**EXERCISE AIM**
Going down the data below, set down exactly the line with "The width and height of the screenshot is (1643, 666)." and each line after it through the line with "Open the ピグの部屋 link"; no other lines.

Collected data
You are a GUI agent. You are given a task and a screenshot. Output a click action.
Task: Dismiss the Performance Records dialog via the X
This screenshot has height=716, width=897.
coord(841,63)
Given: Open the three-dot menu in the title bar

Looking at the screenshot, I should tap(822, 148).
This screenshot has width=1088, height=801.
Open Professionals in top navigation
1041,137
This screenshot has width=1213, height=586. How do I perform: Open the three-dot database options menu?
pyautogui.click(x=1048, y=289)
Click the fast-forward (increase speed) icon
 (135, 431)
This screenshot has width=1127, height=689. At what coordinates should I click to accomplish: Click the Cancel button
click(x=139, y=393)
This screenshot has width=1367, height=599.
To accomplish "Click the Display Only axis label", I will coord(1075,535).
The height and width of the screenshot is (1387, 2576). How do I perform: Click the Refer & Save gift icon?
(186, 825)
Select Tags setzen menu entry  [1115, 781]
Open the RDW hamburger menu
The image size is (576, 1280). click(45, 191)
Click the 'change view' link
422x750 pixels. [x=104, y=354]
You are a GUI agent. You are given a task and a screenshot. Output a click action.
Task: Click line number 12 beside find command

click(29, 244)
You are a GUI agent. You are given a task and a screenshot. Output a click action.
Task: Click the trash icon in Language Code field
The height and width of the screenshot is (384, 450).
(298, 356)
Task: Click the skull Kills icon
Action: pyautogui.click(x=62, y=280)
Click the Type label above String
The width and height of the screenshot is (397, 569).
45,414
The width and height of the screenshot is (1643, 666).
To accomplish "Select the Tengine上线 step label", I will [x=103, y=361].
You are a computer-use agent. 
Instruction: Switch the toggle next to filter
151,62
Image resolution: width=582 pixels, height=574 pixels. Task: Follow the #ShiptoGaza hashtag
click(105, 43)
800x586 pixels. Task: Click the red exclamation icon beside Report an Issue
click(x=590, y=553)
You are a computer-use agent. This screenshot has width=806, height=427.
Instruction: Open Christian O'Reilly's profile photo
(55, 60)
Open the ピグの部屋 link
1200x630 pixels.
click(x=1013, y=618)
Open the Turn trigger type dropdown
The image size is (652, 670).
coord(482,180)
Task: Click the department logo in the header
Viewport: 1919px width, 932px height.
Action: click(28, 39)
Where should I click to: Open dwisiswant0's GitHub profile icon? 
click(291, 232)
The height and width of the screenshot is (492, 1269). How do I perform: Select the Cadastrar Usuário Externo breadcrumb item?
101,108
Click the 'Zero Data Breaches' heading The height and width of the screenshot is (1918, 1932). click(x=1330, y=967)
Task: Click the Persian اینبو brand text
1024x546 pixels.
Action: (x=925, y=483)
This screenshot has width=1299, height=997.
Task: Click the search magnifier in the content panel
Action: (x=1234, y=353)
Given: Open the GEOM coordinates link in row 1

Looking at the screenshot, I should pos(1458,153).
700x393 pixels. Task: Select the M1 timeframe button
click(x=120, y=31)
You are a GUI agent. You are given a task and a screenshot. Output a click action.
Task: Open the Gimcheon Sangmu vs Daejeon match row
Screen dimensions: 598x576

**SOLUTION TO THE EXERCISE**
The width and height of the screenshot is (1643, 666).
To accomplish "Select the Tengine上线 step label", I will [x=103, y=361].
You are a computer-use agent. 
Instruction: Switch the toggle next to filter
151,62
Image resolution: width=582 pixels, height=574 pixels. Task: Follow the #ShiptoGaza hashtag
click(105, 43)
800x586 pixels. Task: Click the red exclamation icon beside Report an Issue
click(x=590, y=553)
You are a computer-use agent. This screenshot has width=806, height=427.
Instruction: Open Christian O'Reilly's profile photo
(55, 60)
Open the ピグの部屋 link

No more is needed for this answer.